> [Work required]:
Apart from the images, every record here needs to be copied exactly.

Content starts

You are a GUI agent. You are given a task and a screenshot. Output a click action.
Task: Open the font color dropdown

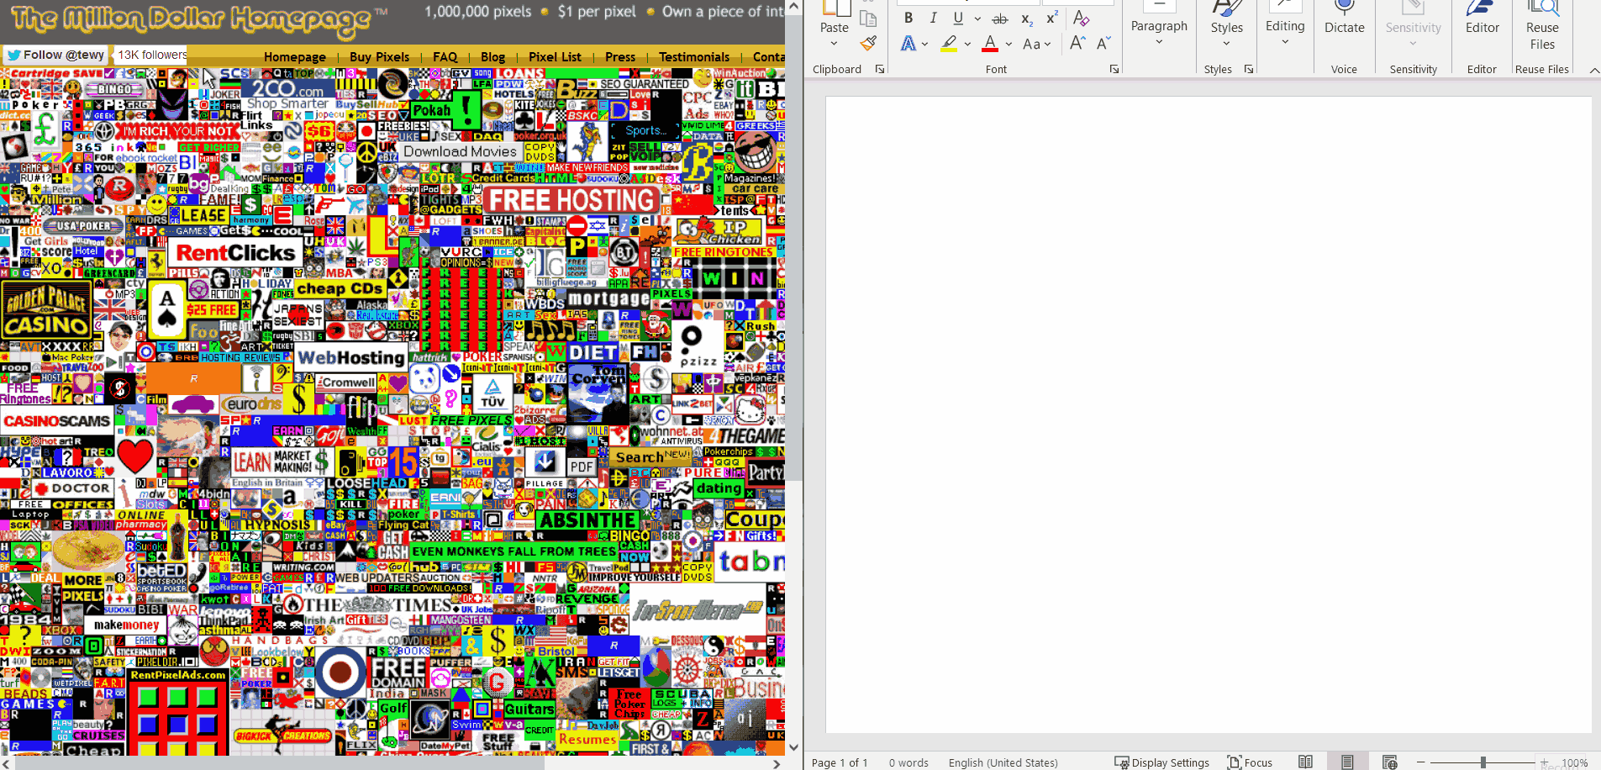[x=1008, y=44]
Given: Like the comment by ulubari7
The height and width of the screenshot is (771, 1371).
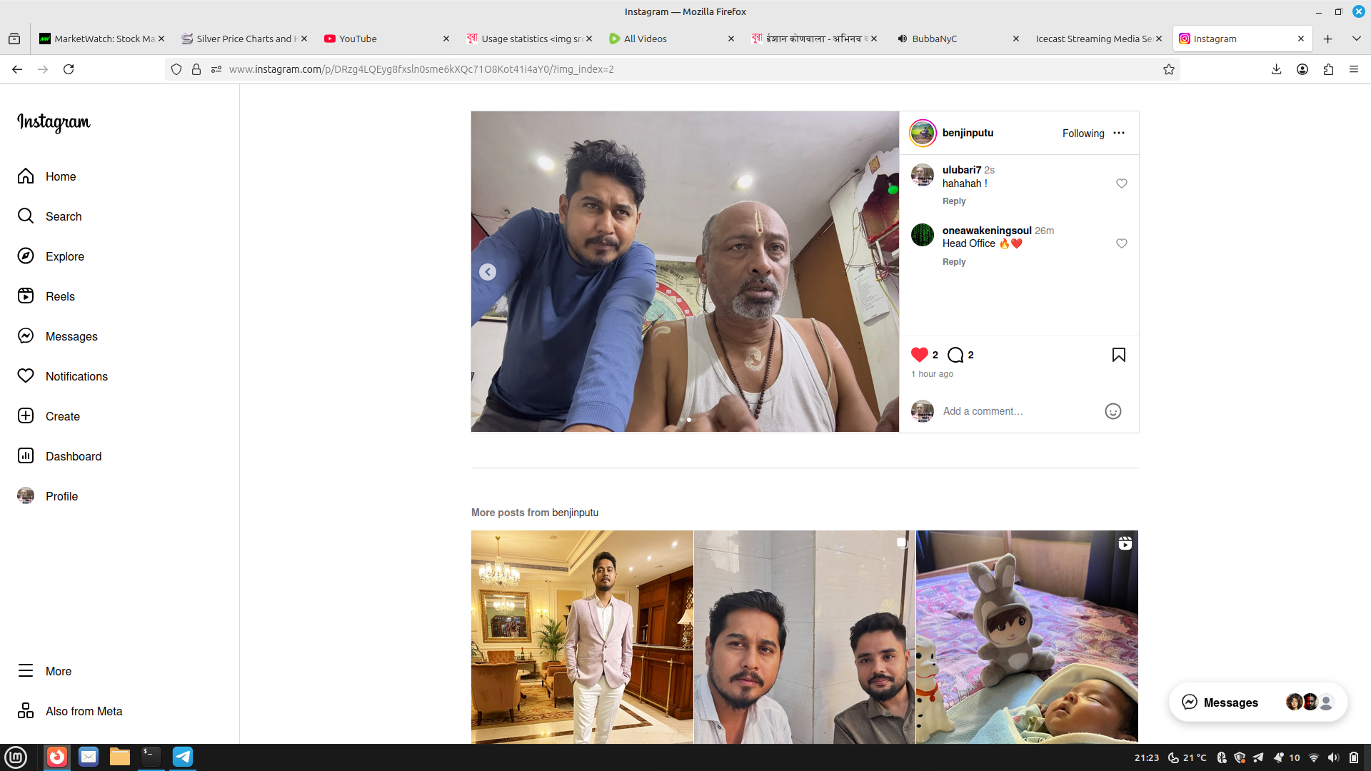Looking at the screenshot, I should click(x=1121, y=183).
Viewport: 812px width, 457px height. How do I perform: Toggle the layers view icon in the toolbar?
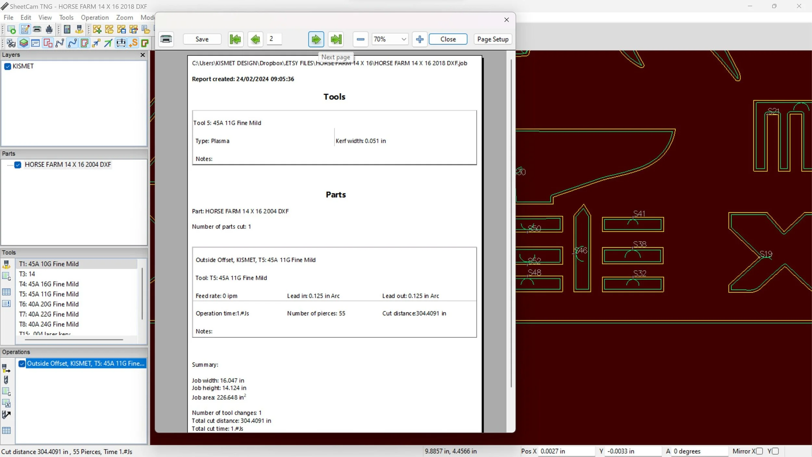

Content ends

> [Expected output]:
You are a GUI agent. You are given a task and a screenshot. Output a click action.
Task: Open the font color dropdown

[x=1008, y=44]
Given: Like the comment by ulubari7
The height and width of the screenshot is (771, 1371).
Looking at the screenshot, I should click(x=1121, y=183).
Viewport: 812px width, 457px height. How do I perform: Toggle the layers view icon in the toolbar?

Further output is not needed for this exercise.